• [TASK OBJECTIVE] With the pictures omitted, print exactly the lines below, from the one containing "Viewport: 945px width, 473px height." through the one containing "Image resolution: width=749", and nothing else.

[MATERIAL FOR THIS TASK Boundary: Start]

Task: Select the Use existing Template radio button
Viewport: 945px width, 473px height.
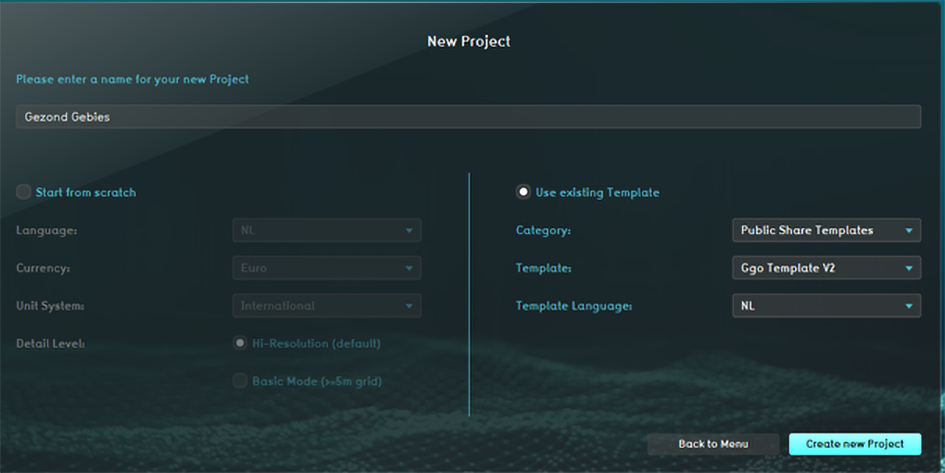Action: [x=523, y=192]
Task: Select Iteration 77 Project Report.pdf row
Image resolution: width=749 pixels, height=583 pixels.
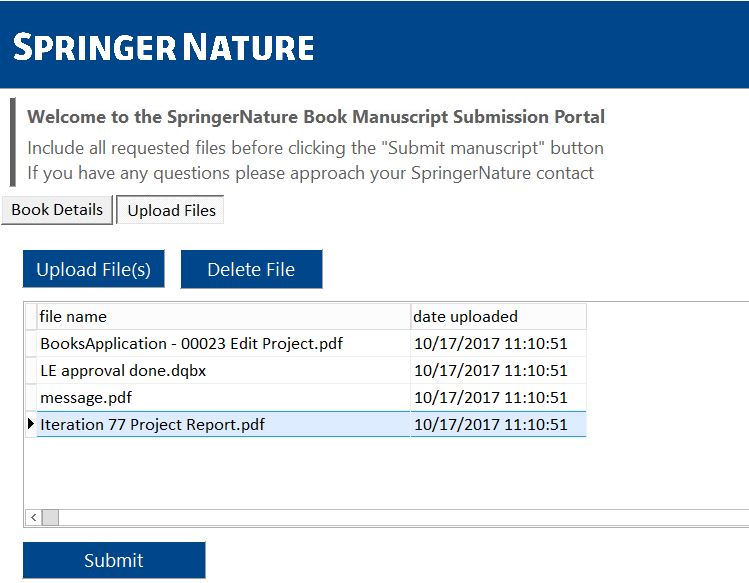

[MATERIAL FOR THIS TASK Boundary: End]
[MATERIAL FOR THIS TASK Boundary: Start]

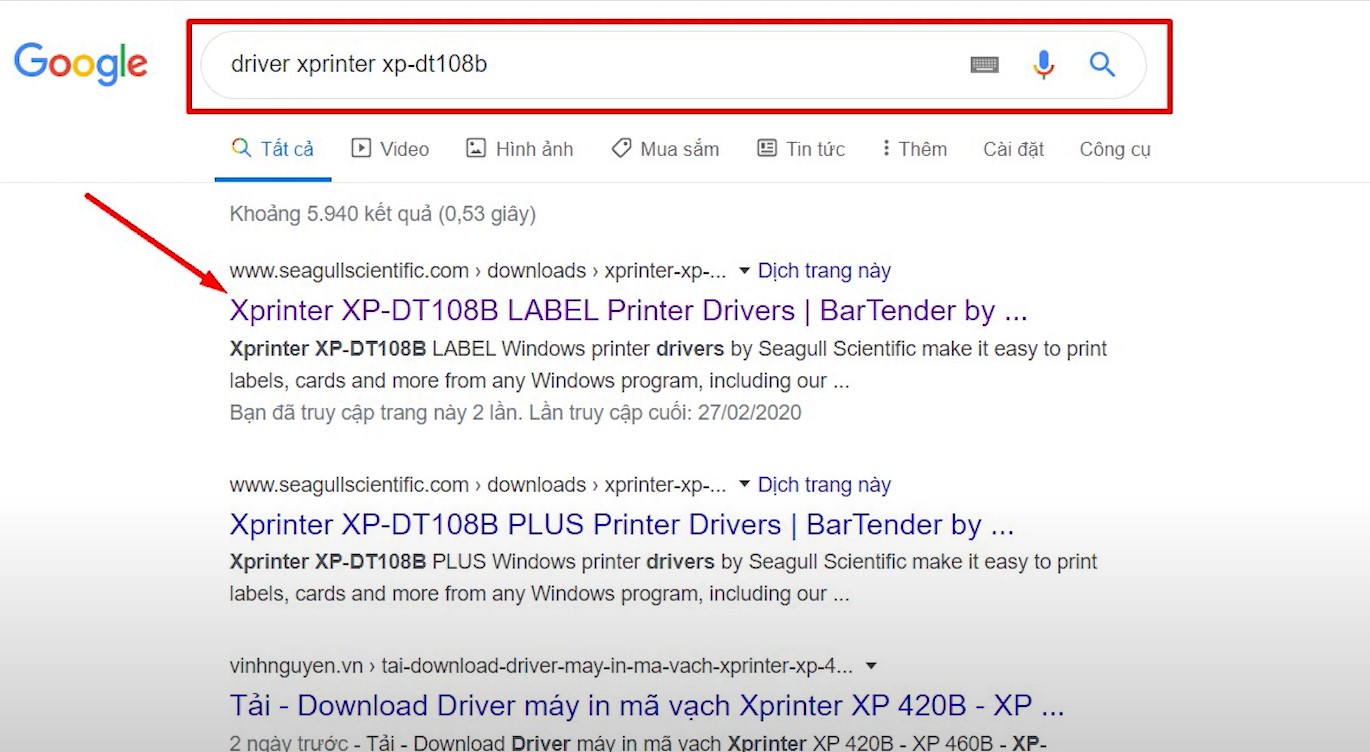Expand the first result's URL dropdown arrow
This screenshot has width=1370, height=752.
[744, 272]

[MATERIAL FOR THIS TASK Boundary: End]
[MATERIAL FOR THIS TASK Boundary: Start]

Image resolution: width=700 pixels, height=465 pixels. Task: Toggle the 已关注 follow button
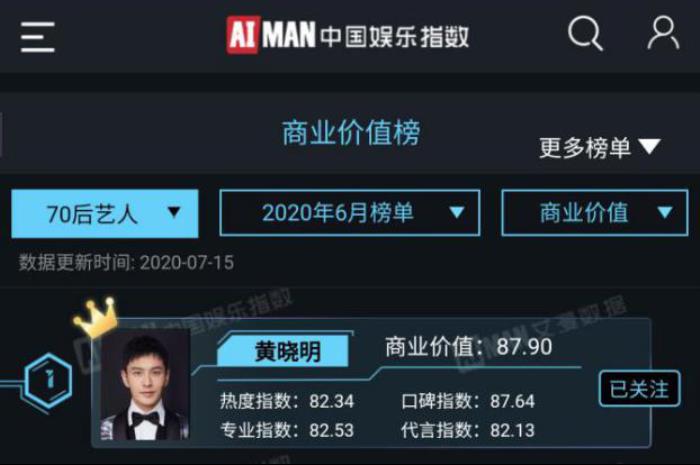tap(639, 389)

[MATERIAL FOR THIS TASK Boundary: End]

• [RESULT]
Viewport: 945px width, 473px height.
Action: [x=523, y=192]
Task: Select Iteration 77 Project Report.pdf row
Image resolution: width=749 pixels, height=583 pixels.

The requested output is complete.